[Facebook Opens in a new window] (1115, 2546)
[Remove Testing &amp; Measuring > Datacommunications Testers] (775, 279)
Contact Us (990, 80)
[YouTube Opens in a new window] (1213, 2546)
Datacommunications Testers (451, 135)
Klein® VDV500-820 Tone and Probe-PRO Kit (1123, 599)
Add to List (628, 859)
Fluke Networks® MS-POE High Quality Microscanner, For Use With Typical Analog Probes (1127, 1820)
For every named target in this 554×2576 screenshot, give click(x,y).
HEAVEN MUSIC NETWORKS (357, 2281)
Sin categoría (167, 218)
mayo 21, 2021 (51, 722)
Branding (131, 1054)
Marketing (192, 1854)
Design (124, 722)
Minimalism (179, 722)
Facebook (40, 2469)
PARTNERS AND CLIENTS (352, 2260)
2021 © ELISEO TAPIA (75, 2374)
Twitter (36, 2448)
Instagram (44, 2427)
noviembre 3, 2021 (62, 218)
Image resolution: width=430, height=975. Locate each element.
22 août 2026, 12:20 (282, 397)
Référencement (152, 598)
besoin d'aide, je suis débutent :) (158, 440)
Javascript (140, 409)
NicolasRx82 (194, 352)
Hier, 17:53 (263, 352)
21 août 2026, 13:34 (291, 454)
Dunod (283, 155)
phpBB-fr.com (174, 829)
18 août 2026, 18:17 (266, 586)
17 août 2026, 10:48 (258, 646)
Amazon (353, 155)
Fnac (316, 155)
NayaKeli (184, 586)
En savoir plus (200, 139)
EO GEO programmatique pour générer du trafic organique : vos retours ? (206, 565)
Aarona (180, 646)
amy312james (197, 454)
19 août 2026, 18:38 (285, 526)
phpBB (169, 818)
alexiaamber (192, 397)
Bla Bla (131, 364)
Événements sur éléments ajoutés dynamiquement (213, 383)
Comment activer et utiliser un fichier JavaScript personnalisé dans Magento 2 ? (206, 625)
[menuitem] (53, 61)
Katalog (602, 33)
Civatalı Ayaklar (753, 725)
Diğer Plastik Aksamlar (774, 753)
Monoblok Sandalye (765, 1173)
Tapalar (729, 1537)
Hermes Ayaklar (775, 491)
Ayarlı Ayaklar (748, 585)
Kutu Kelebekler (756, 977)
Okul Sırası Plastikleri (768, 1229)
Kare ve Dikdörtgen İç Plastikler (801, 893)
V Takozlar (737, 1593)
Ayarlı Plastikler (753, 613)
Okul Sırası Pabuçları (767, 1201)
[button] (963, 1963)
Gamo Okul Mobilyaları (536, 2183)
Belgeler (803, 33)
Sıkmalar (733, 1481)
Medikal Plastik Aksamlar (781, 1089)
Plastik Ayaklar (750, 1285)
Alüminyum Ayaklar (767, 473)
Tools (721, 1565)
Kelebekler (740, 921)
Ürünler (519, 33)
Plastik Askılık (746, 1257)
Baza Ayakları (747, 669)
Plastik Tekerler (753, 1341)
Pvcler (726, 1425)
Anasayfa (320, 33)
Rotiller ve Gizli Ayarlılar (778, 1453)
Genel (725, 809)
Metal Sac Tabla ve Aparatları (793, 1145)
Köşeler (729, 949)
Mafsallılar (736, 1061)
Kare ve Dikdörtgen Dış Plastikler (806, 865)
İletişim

• **What to work on**:
Find the word "Okul" in the listing and copy each line that contains it.

• **Response to this task**:
Okul Sırası Plastikleri (768, 1229)
Okul Sırası Pabuçları (767, 1201)
Gamo Okul Mobilyaları (536, 2183)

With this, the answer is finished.